- WHAT TO WORK ON -
Print, from the listing below, the lines starting at the line containing "Datenschutz [link] (673, 2242)" and ending at the line containing "[link] (1060, 32)", exactly as they stand, and print nothing else.

- RECORDS SUPPLIED -
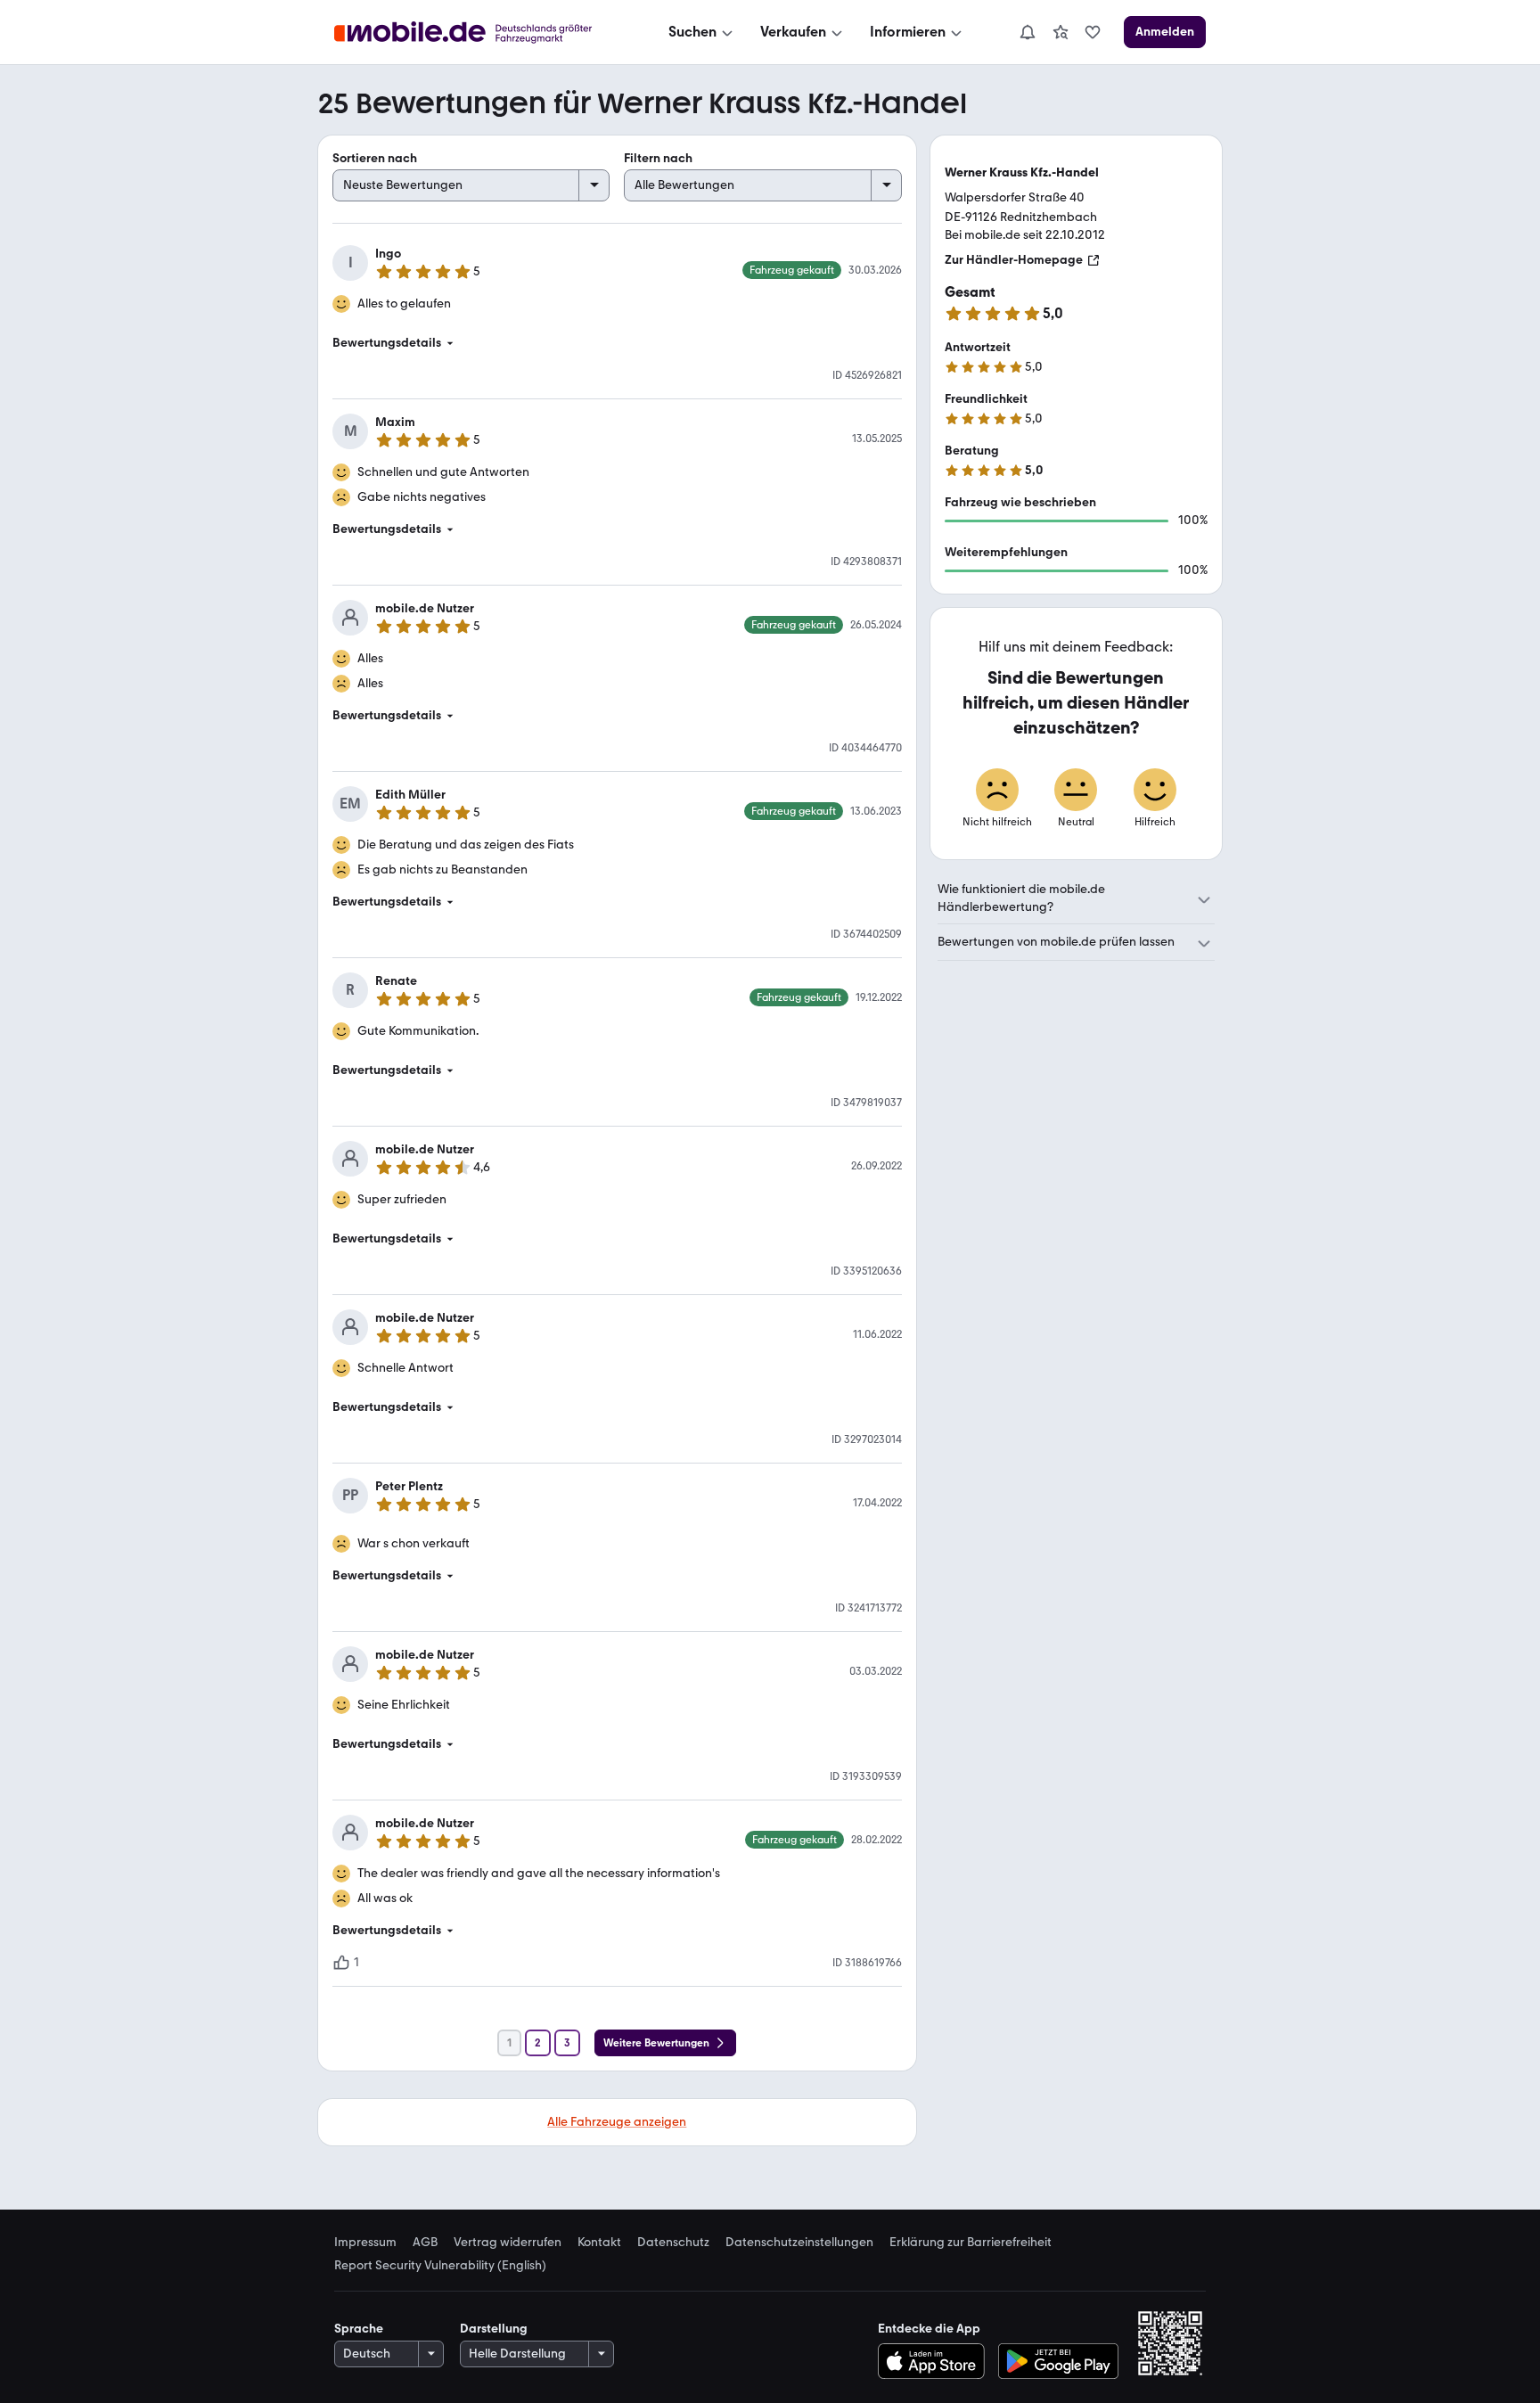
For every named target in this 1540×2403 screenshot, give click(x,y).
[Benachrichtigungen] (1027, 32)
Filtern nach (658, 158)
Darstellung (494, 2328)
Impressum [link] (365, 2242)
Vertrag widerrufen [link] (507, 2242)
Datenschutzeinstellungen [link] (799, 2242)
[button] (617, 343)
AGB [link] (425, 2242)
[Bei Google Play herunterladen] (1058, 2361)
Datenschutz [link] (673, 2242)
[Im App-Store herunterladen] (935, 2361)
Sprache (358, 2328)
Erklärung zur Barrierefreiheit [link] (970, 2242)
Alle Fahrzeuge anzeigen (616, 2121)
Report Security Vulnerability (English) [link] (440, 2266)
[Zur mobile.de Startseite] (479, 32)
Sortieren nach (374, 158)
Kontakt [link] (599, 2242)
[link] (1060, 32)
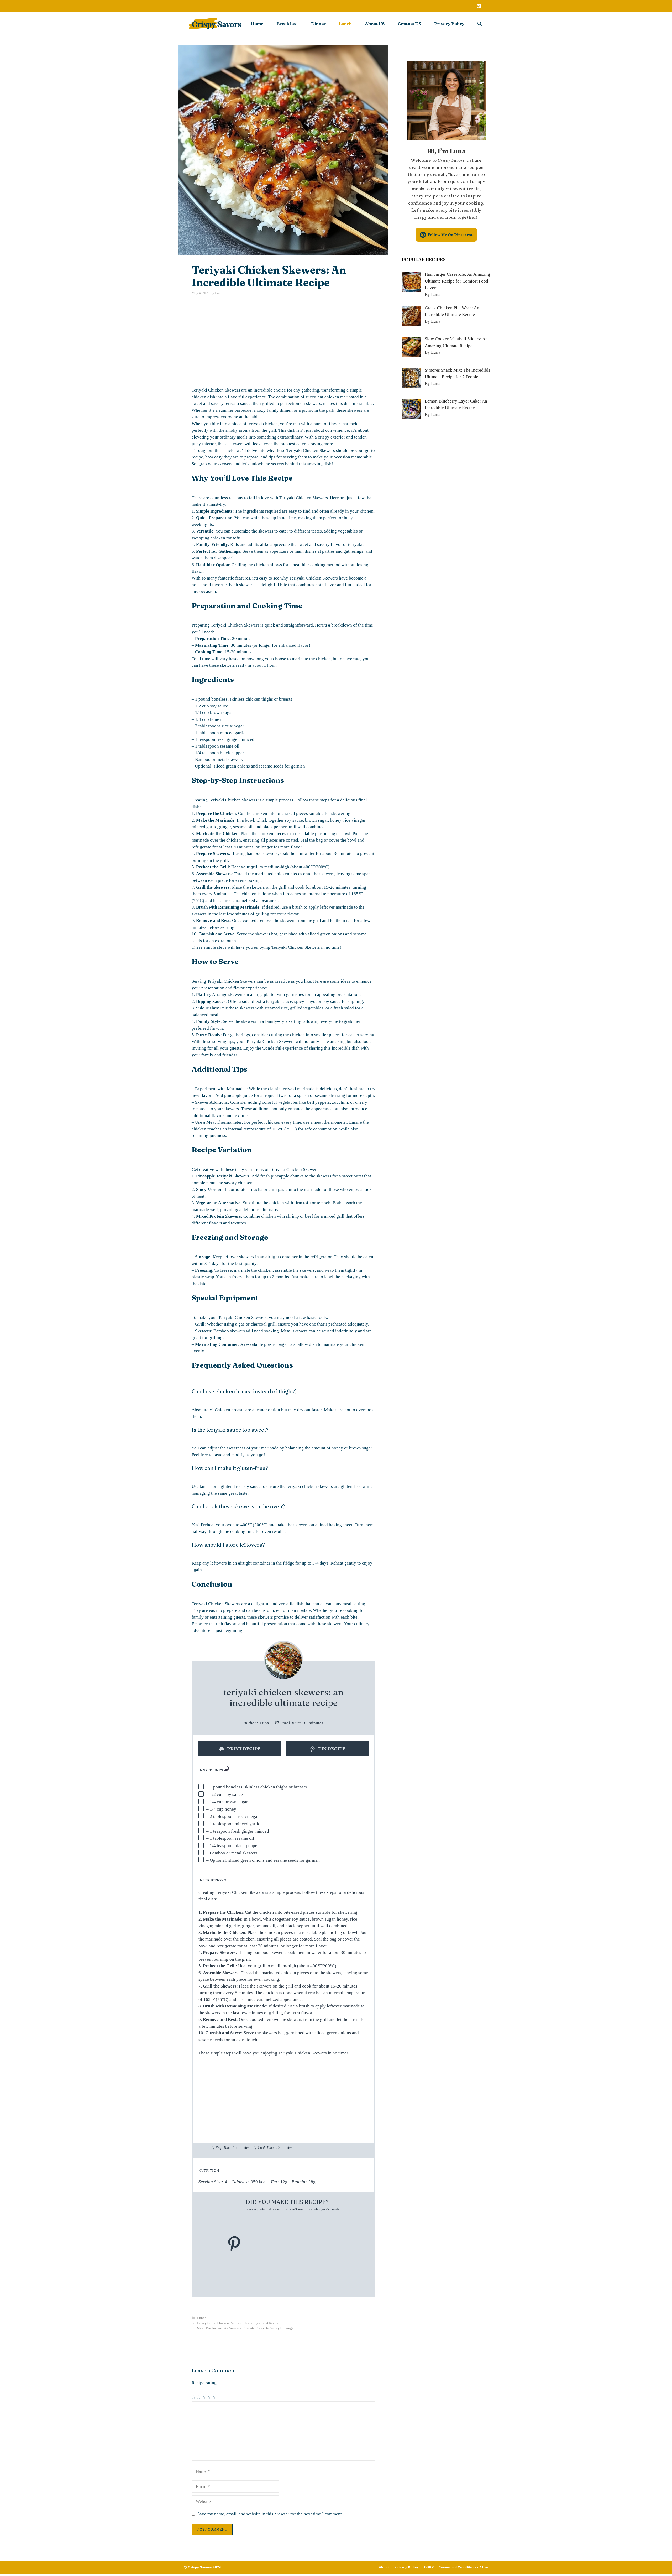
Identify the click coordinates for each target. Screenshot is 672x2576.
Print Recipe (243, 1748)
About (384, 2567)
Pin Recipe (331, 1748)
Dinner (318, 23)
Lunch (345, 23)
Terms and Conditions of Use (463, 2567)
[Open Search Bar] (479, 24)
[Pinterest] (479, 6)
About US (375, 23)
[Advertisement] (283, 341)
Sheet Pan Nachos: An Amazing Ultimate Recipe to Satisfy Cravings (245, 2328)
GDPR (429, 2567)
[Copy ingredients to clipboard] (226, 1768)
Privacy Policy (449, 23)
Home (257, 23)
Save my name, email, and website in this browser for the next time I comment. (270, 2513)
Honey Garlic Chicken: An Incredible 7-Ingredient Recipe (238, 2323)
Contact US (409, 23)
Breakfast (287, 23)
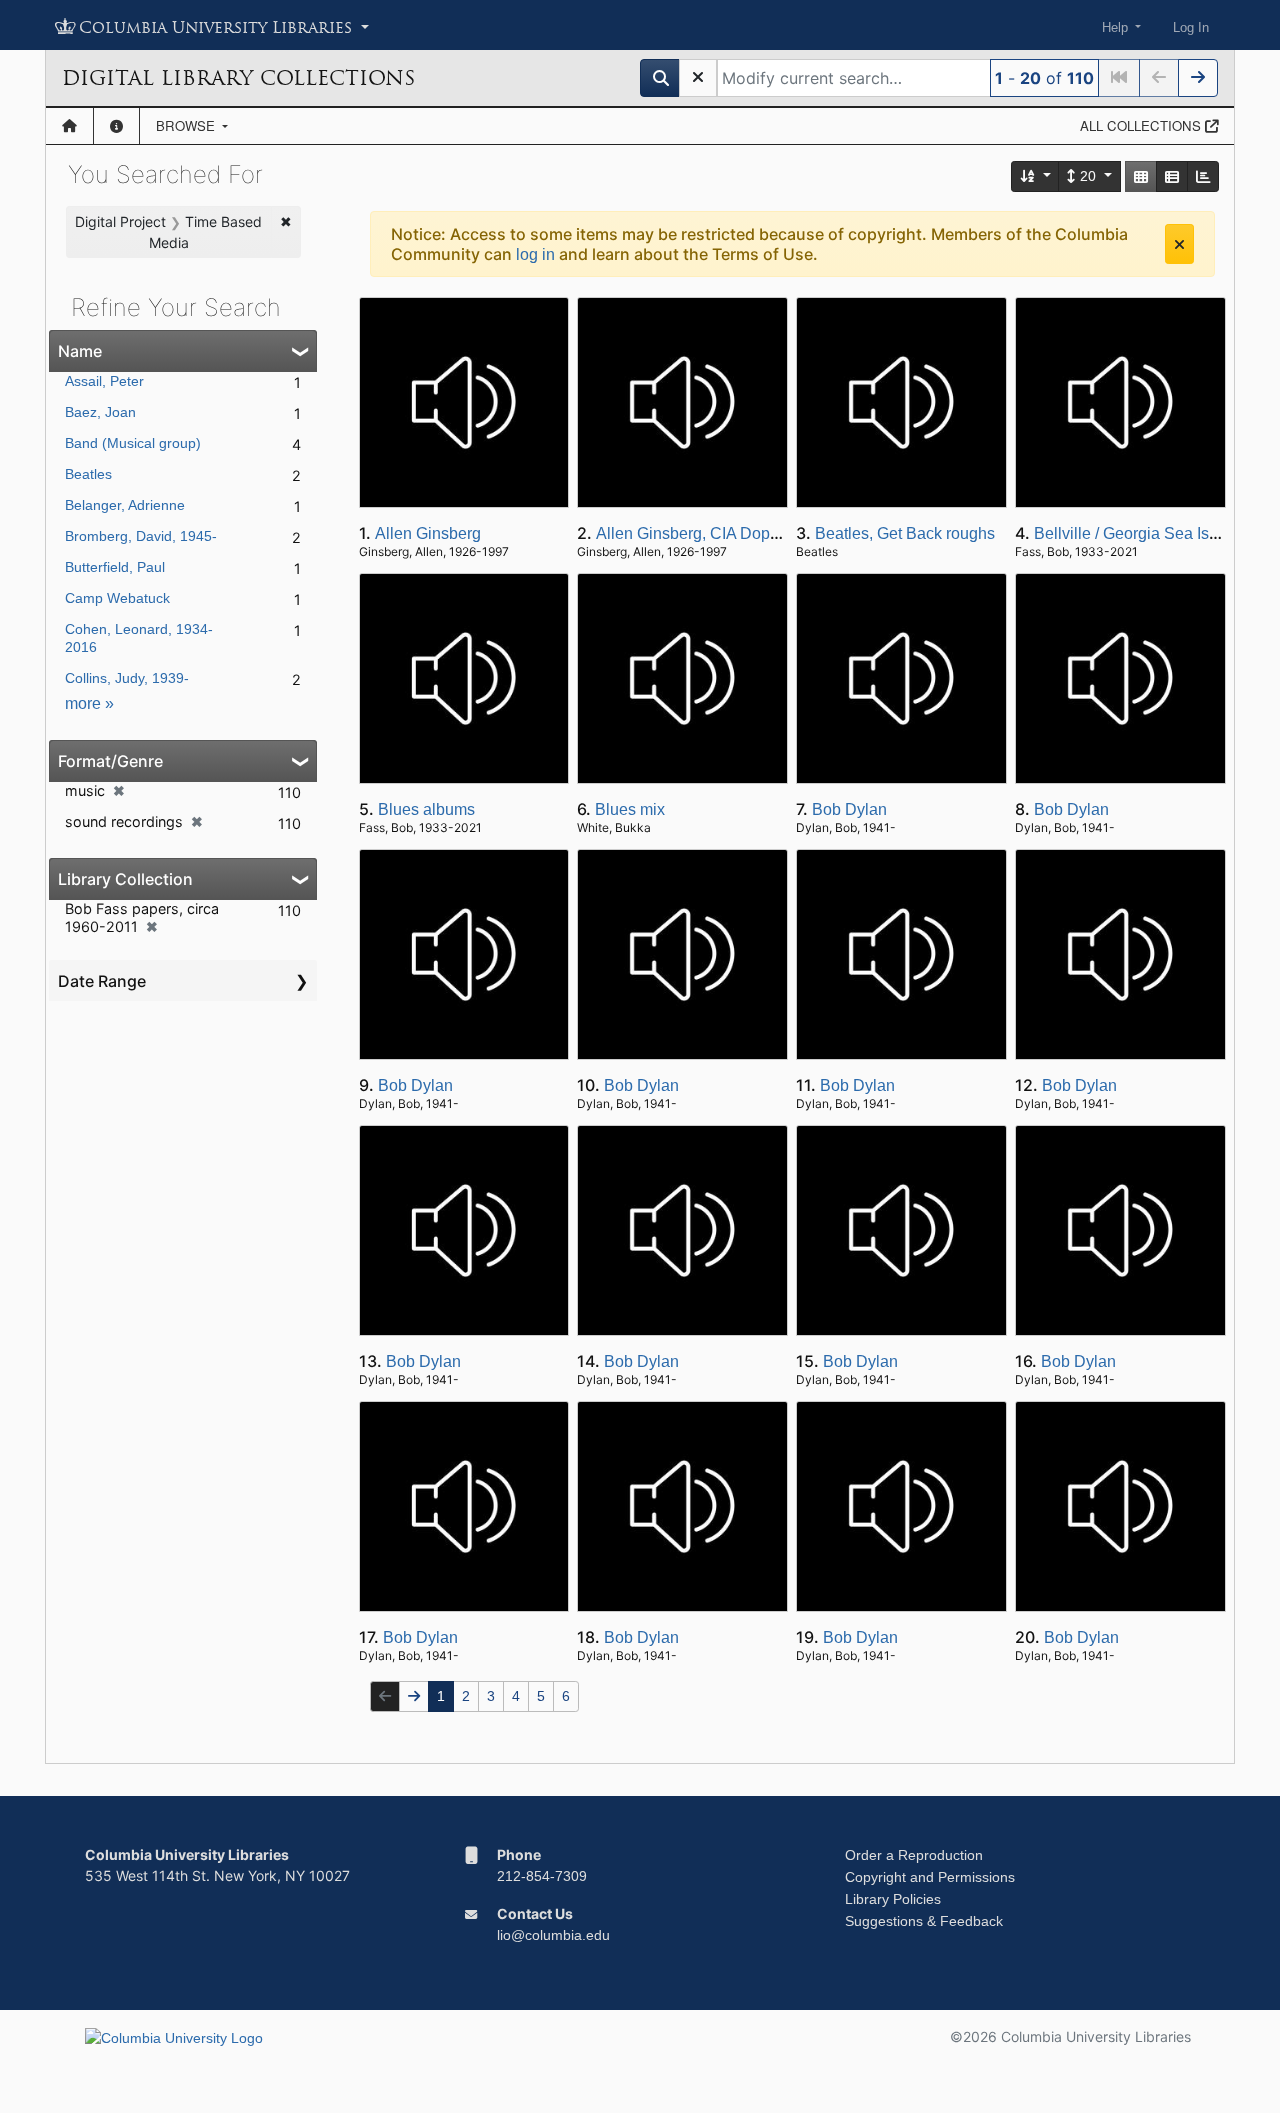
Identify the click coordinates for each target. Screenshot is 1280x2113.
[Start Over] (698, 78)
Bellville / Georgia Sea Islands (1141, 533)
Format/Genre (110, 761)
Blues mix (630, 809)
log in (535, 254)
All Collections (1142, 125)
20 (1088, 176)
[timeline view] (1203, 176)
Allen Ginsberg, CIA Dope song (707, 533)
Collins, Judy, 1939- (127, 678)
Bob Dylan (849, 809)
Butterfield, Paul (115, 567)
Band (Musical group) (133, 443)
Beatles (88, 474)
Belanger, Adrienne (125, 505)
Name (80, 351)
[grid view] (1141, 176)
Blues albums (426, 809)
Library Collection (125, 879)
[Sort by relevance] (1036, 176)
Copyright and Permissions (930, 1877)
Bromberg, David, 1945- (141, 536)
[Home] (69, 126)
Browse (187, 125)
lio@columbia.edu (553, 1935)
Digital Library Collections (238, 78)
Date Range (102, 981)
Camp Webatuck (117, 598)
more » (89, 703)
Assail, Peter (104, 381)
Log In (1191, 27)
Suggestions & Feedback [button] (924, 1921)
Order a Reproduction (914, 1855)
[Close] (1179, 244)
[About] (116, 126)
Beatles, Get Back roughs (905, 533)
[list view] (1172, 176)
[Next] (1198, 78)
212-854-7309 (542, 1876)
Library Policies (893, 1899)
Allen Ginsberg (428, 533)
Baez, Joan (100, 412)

- SOLUTION FOR THIS TASK -
Datenschutz [link] (673, 2242)
[Im App-Store herunterladen] (935, 2361)
Sprache (358, 2328)
Erklärung zur Barrierefreiheit [link] (970, 2242)
Alle Fahrzeuge anzeigen (616, 2121)
Report Security Vulnerability (English) [link] (440, 2266)
[Zur mobile.de Startseite] (479, 32)
Sortieren nach (374, 158)
Kontakt [link] (599, 2242)
[link] (1060, 32)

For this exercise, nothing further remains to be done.